_To do_: Copy each line from the records below in which the word "will" is found.
───── Data supplied
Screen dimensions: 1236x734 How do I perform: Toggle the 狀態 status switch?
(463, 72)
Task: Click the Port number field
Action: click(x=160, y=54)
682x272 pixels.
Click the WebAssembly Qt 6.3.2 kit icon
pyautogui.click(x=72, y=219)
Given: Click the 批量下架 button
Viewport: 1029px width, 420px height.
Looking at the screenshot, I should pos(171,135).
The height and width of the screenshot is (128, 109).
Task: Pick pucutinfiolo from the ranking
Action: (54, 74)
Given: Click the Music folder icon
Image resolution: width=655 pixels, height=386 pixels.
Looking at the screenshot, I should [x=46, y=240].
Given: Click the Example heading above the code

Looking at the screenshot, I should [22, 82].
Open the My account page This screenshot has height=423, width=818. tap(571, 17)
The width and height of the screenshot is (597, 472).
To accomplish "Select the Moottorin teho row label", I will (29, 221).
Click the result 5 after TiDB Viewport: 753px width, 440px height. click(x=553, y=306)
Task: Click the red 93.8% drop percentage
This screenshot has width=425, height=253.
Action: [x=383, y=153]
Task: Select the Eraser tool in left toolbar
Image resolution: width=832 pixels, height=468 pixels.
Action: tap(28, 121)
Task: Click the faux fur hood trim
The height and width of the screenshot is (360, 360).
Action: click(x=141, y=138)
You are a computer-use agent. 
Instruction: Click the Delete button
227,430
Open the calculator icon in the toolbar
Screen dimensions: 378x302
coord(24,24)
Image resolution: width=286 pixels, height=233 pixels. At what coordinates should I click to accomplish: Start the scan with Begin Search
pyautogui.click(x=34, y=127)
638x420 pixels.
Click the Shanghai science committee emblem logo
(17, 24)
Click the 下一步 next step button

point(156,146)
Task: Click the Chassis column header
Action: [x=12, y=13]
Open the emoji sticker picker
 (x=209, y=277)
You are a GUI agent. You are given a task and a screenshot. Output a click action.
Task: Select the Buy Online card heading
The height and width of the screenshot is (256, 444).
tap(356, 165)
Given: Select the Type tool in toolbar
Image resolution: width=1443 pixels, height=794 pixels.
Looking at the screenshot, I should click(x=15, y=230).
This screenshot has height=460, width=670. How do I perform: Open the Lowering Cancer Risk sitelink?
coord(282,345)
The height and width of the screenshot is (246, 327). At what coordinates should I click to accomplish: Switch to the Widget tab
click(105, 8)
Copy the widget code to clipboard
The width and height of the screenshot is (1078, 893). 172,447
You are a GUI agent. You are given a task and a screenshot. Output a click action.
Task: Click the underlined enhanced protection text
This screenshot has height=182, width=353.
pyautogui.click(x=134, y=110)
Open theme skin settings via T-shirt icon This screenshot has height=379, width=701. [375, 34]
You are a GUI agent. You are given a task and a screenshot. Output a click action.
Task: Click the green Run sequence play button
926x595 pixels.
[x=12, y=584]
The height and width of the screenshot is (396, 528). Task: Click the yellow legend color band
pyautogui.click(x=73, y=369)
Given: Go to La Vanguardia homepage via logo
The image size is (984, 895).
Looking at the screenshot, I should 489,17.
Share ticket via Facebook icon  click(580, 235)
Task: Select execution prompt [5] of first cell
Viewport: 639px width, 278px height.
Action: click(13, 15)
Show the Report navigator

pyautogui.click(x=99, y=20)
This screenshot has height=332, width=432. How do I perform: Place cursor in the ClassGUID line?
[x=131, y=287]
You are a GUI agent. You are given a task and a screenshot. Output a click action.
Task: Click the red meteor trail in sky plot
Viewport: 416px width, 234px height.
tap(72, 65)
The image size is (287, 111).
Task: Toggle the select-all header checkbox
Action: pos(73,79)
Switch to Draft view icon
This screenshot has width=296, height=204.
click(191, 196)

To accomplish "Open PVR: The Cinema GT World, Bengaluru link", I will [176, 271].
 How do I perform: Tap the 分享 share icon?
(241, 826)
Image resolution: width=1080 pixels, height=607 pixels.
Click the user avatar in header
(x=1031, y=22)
──────────
_Solution below_:
To accomplish "Select the Moottorin teho row label", I will (29, 221).
To accomplish "Open PVR: The Cinema GT World, Bengaluru link", I will [176, 271].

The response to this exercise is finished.